__Objective__: Reproduce the stretch from the line containing "Tap green share arrow on ZT777 banner" through the end of the records, swapping "Open" for "Launch" and leaving everything else unchanged.

Stored data:
########################################

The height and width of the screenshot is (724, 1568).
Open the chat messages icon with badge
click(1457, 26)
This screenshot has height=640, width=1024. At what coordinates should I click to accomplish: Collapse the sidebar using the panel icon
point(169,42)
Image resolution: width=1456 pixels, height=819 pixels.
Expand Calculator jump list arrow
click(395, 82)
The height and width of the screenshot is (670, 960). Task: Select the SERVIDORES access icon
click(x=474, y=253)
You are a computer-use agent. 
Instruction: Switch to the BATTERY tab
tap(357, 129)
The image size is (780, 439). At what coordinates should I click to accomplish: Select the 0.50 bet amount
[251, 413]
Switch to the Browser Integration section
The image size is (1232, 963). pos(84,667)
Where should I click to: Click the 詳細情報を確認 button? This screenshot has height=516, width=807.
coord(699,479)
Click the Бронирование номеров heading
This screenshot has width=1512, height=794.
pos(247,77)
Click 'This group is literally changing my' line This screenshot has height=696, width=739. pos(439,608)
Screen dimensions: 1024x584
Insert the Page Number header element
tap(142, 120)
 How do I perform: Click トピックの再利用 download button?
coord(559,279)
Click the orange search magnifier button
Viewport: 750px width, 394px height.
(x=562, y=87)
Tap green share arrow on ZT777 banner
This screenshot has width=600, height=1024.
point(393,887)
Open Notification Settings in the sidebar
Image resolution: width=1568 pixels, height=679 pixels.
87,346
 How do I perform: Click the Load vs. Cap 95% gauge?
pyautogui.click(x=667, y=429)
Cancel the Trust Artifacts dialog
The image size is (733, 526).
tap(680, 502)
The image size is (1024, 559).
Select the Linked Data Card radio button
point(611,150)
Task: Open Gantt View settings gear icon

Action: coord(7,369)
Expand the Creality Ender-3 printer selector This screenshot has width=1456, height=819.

########################################

__Response to this exercise__:
Tap green share arrow on ZT777 banner
This screenshot has width=600, height=1024.
point(393,887)
Launch Notification Settings in the sidebar
Image resolution: width=1568 pixels, height=679 pixels.
87,346
 How do I perform: Click the Load vs. Cap 95% gauge?
pyautogui.click(x=667, y=429)
Cancel the Trust Artifacts dialog
The image size is (733, 526).
tap(680, 502)
The image size is (1024, 559).
Select the Linked Data Card radio button
point(611,150)
Task: Launch Gantt View settings gear icon

Action: coord(7,369)
Expand the Creality Ender-3 printer selector This screenshot has width=1456, height=819.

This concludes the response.